GOAL: Copy the records verbatim, from the line containing "Where should I" through the line containing "tap(701, 97)", both included.

DATA SHOWN:
— begin —

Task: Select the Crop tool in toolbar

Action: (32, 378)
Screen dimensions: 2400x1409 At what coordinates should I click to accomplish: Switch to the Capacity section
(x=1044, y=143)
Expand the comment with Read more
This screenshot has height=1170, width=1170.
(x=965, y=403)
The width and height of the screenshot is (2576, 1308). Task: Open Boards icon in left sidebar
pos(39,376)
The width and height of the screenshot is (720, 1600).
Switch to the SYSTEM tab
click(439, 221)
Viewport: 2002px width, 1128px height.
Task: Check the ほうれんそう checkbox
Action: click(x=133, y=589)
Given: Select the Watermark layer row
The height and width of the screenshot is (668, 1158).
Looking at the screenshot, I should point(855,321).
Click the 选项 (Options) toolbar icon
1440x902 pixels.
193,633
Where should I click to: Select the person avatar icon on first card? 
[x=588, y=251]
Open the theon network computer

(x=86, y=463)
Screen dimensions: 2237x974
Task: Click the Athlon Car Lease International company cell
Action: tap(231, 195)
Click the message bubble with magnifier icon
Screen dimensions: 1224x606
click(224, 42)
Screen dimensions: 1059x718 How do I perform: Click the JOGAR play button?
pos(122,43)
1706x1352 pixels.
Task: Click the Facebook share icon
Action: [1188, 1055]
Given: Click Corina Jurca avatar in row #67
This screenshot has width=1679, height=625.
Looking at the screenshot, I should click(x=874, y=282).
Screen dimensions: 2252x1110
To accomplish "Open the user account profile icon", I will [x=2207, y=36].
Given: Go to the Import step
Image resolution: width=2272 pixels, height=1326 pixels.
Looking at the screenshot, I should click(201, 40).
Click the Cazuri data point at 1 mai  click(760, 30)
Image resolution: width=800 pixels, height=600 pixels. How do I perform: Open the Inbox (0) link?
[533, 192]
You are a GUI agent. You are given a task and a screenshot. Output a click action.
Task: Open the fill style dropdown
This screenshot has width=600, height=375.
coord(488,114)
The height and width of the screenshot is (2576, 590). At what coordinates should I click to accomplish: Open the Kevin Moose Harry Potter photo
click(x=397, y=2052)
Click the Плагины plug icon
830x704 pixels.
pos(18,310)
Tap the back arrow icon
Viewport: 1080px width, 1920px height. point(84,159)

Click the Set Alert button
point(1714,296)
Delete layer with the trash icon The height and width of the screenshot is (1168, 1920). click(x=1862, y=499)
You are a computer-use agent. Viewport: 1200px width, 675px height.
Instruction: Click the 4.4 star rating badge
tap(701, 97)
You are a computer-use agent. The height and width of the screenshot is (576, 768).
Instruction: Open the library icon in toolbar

— end —

PROBLEM SOLUTION:
Where should I click to: Select the person avatar icon on first card? 
[x=588, y=251]
Open the theon network computer

(x=86, y=463)
Screen dimensions: 2237x974
Task: Click the Athlon Car Lease International company cell
Action: tap(231, 195)
Click the message bubble with magnifier icon
Screen dimensions: 1224x606
click(224, 42)
Screen dimensions: 1059x718 How do I perform: Click the JOGAR play button?
pos(122,43)
1706x1352 pixels.
Task: Click the Facebook share icon
Action: [1188, 1055]
Given: Click Corina Jurca avatar in row #67
This screenshot has width=1679, height=625.
Looking at the screenshot, I should click(x=874, y=282).
Screen dimensions: 2252x1110
To accomplish "Open the user account profile icon", I will [x=2207, y=36].
Given: Go to the Import step
Image resolution: width=2272 pixels, height=1326 pixels.
Looking at the screenshot, I should click(201, 40).
Click the Cazuri data point at 1 mai  click(760, 30)
Image resolution: width=800 pixels, height=600 pixels. How do I perform: Open the Inbox (0) link?
[533, 192]
You are a GUI agent. You are given a task and a screenshot. Output a click action.
Task: Open the fill style dropdown
This screenshot has width=600, height=375.
coord(488,114)
The height and width of the screenshot is (2576, 590). At what coordinates should I click to accomplish: Open the Kevin Moose Harry Potter photo
click(x=397, y=2052)
Click the Плагины plug icon
830x704 pixels.
pos(18,310)
Tap the back arrow icon
Viewport: 1080px width, 1920px height. point(84,159)

Click the Set Alert button
point(1714,296)
Delete layer with the trash icon The height and width of the screenshot is (1168, 1920). click(x=1862, y=499)
You are a computer-use agent. Viewport: 1200px width, 675px height.
Instruction: Click the 4.4 star rating badge
tap(701, 97)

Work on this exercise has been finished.